US Federal Reserve: Rate Cut “Warranted Soon”
US FEDERAL RESERVE – An interest rate cut “may be warranted soon,” according to St. Louis Federal Reserve president James Bullard.
A rate cut could be needed on the backdrop of rising risks to economy growth. Such risks have come from global trade tensions as well as weak US inflation.
Bullard is now the first Fed official to claim that the central bank may need to act upon recent events.
Bullard said that even though the Fed couldn’t react to every change in the ongoing US-China trade war, recent events have created “an environment of elevated uncertainty… that could feed back to US macroeconomic performance” as the world economy slows down.
He also added that the Fed “faces an economy that is expected to grow more slowly going forward, with some risk that the slowdown could be sharper than expected due to ongoing global trade regime uncertainty.”

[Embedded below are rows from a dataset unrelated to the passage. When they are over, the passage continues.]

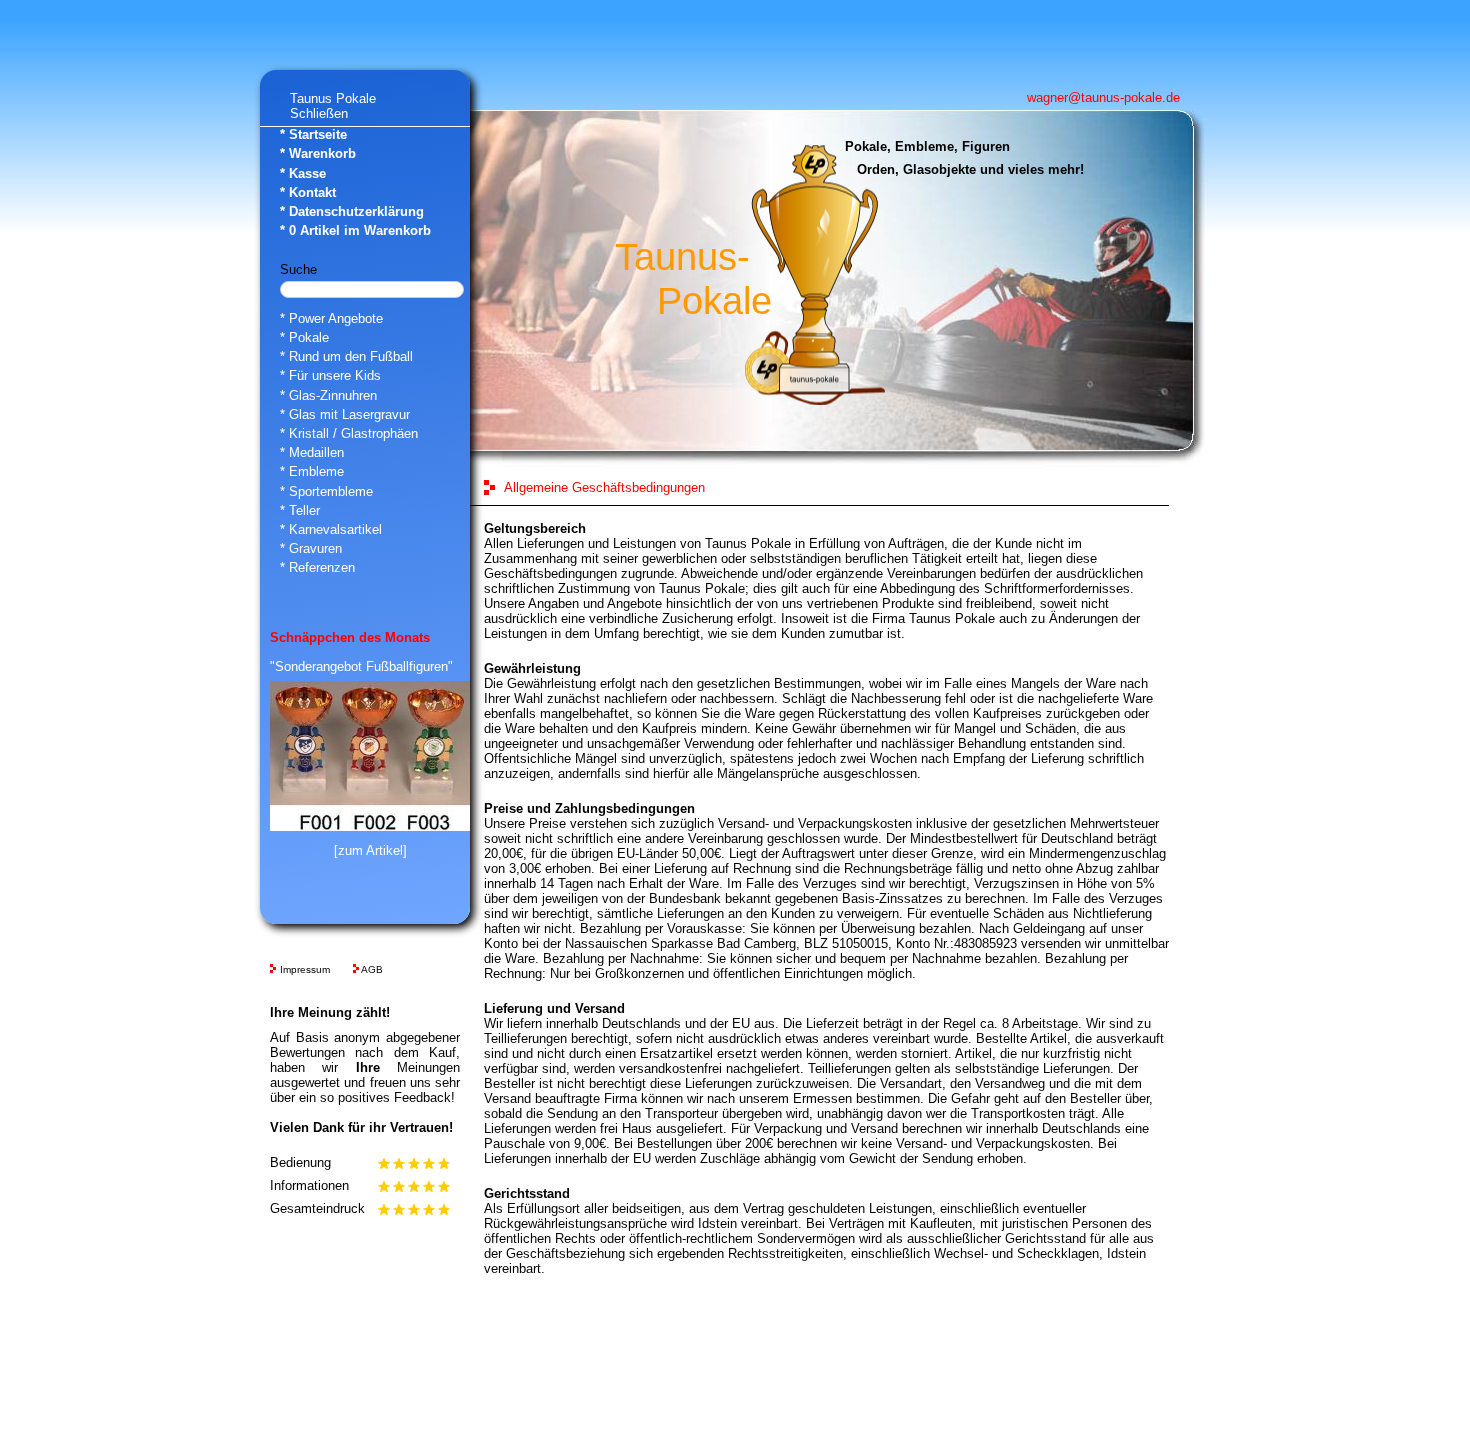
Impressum (305, 969)
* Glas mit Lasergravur (345, 414)
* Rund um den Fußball (346, 356)
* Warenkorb (318, 153)
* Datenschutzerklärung (352, 211)
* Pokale (304, 337)
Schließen (319, 113)
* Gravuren (311, 548)
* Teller (300, 510)
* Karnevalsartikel (331, 529)
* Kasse (303, 173)
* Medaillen (312, 452)
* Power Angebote (331, 318)
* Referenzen (317, 567)
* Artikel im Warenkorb (355, 230)
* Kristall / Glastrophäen (349, 433)
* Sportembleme (326, 491)
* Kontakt (308, 192)
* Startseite (313, 134)
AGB (372, 969)
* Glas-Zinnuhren (328, 395)
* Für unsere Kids (330, 375)
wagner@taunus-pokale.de (1103, 97)
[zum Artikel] (370, 850)
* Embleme (312, 471)
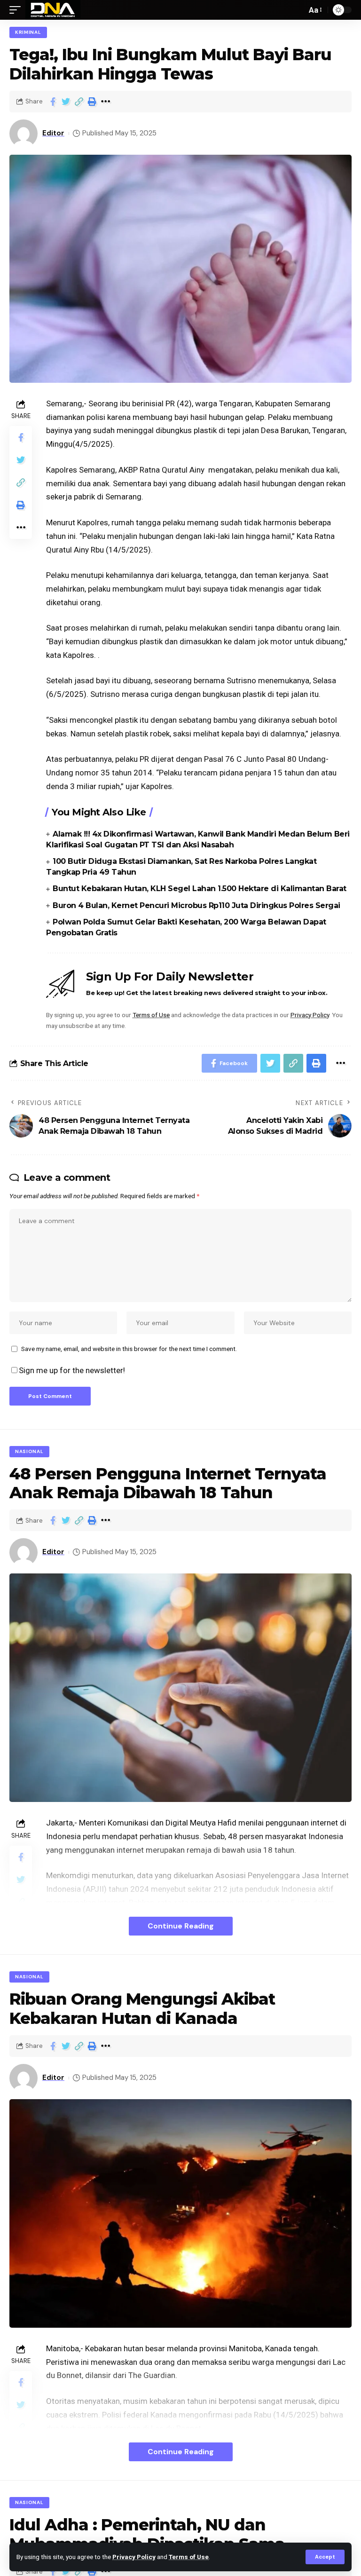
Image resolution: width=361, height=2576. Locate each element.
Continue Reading (181, 1926)
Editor (53, 133)
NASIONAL (29, 1451)
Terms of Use (189, 2556)
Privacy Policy (134, 2556)
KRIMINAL (28, 32)
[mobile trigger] (17, 10)
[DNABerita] (52, 10)
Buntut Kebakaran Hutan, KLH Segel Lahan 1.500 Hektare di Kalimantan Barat (199, 888)
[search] (297, 10)
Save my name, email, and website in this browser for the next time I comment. (129, 1348)
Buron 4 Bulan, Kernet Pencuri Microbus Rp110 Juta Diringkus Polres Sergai (196, 905)
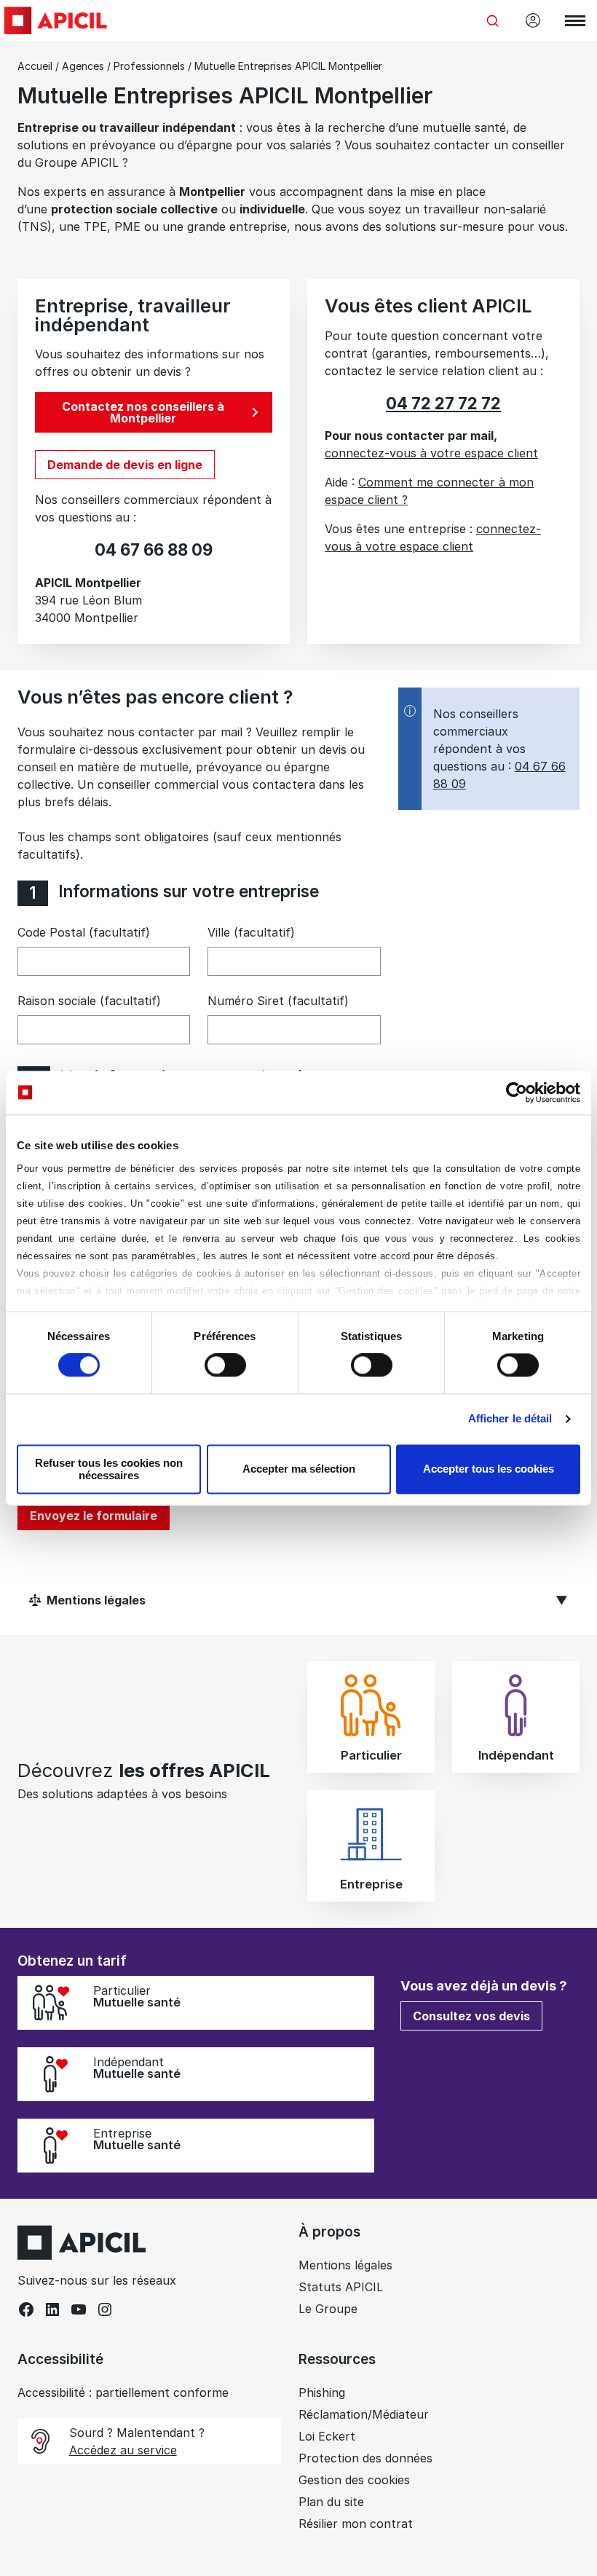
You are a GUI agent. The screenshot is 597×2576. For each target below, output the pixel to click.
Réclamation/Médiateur (363, 2414)
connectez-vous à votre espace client (431, 453)
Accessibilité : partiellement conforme (123, 2392)
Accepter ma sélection (298, 1469)
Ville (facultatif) (251, 932)
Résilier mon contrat (355, 2523)
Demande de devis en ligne (124, 464)
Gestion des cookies (354, 2480)
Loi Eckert (326, 2436)
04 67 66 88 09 (154, 549)
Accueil (34, 66)
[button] (565, 2315)
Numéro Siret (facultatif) (278, 1000)
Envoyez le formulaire (93, 1515)
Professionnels (149, 66)
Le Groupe (327, 2308)
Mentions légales (345, 2265)
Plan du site (331, 2501)
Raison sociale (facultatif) (89, 1000)
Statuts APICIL (340, 2287)
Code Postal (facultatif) (83, 932)
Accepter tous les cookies (488, 1469)
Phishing (321, 2392)
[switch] (225, 1365)
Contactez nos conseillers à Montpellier (143, 412)
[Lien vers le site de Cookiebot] (516, 1092)
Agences (83, 66)
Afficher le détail (510, 1419)
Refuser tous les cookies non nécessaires (109, 1469)
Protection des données (365, 2458)
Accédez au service (123, 2450)
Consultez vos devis (471, 2016)
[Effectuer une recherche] (492, 20)
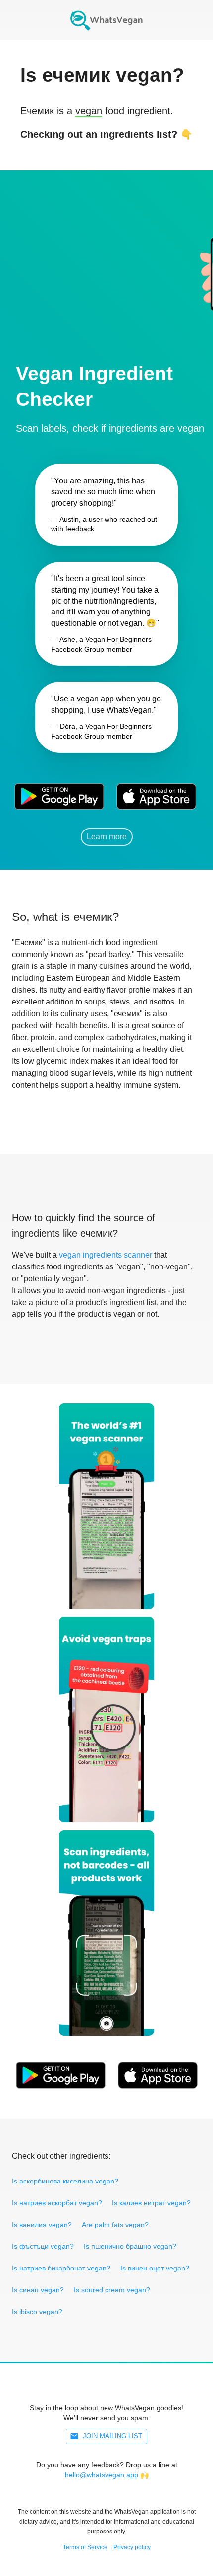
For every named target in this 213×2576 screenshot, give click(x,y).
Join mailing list (112, 2436)
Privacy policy (132, 2547)
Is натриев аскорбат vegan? (57, 2203)
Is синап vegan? (38, 2290)
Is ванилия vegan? (42, 2224)
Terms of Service (85, 2547)
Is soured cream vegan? (112, 2290)
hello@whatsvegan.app (101, 2475)
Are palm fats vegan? (115, 2224)
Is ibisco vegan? (37, 2311)
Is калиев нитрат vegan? (151, 2203)
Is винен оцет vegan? (154, 2268)
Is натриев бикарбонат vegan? (61, 2268)
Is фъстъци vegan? (43, 2246)
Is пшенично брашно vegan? (130, 2246)
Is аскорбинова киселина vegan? (65, 2181)
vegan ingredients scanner (105, 1255)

A possible interest rate cut may also help boost inflation expectations and help squash fears that have emerged in the bond prices of a sharper-than-expected US slowdown.
Since the Fed’s last meeting, US President Donald Trump extended 25% tariffs to a bunch of Chinese goods.
He has also announced policies that are aimed at Chinese telecoms giant Huawei. These moves set off a sharp selloff in US stock markets.
Trump further shook the market when he said he would impose a set of increasing tariffs on Mexican imports to compel the country to tighten the control of its border with the US.
Wall Street Counting on the Fed
Meanwhile, traders are counting on the Fed to help them with Wall Street.
Expectations among investors that the US central bank will start slashing interest rates have grown, with the Fed funds futures indicating more than 50% chance of a rate cut announcement in July.
In May, expectations were lower than 20%. The change in expectations is widely considered to have something to do with the worsening trade relations and slumping stock markets.
Fed interest rate decisions have played a major role in the decade-long bull run of the stock market.
However, the swell in expectations for rate cuts could make the market vulnerable to any sign that the Fed is not going to pursue the matter.
In spite of Bullard’s comments, the S&P 500 finished the day 0.3% down.
Investors are awaiting comments from other Fed officials as well as Fed Chairman Jerome Powell’s speech on monetary policy at a Chicago conference.